Когда мы покинули Иерусалим, мать оставила свою сыроварню невестке, и Дудуч внезапно обнаружила себя в окружении целой армии загадочных тазов, бурдюков и бидонов, ни с одним из которых не умела управляться и каждый из которых напоминал ей любимую невестку. Она еще всхлипывала, когда во дворе появилась незнакомая молодая женщина с прелестным лицом в обрамлении строгого платка православной монахини. Та подошла к Дудуч так свободно, будто знала ее всю жизнь, и жестом позвала за собой.

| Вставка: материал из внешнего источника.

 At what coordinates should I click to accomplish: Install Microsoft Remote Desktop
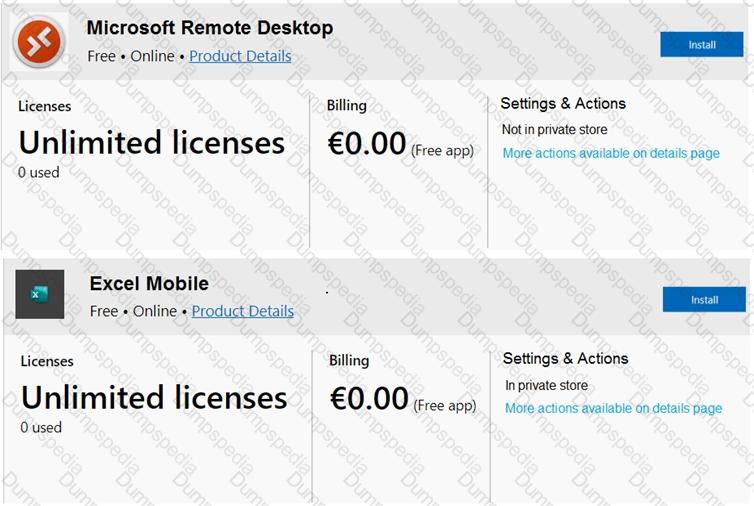(x=702, y=45)
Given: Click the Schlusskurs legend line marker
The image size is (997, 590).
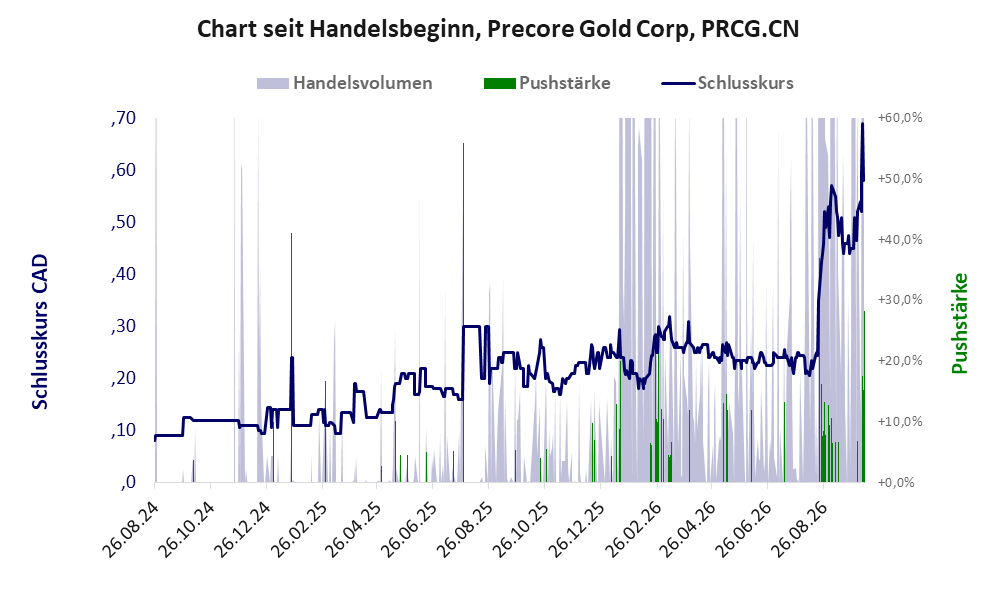Looking at the screenshot, I should pos(678,83).
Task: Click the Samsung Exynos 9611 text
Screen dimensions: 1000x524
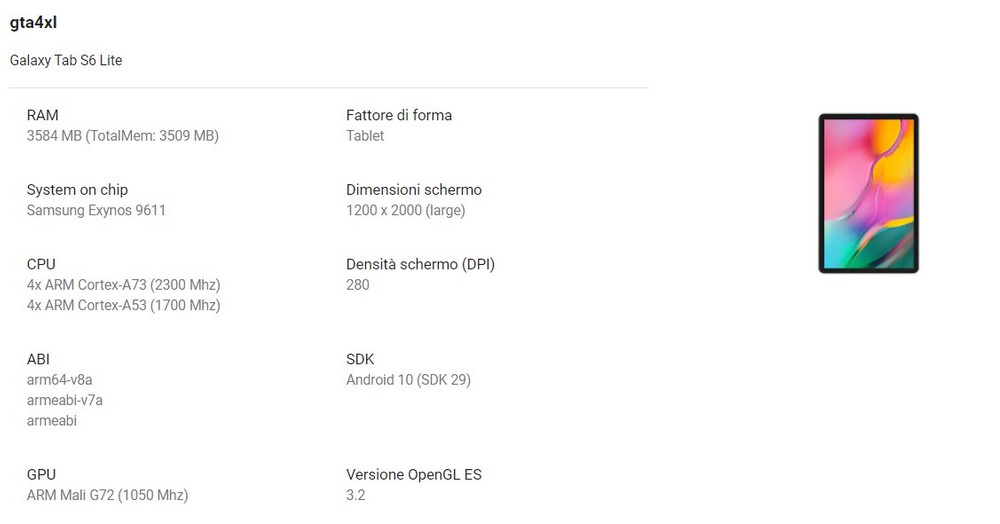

Мой дядя Лиягу был чудовищный и злобный ревнивец, и его ревнивая подозрительность, эта низколобая сестра любви и коллекционерства, заразила также свою жертву. Дудуч согласилась пойти с монахиней только после того, как та приподняла свое длинное одеяние и доказала, что она — не переодетый ухажер. В церкви Марии Магдалины их уже ждала другая монахиня — старуха, говорившая басом и шагавшая наклонясь и с усилием, будто паломник против встречного ветра, — которая дала ей точные инструкции для приготовления каждого из видов йогурта и сыра, прославивших унаследованную ею сыроварню.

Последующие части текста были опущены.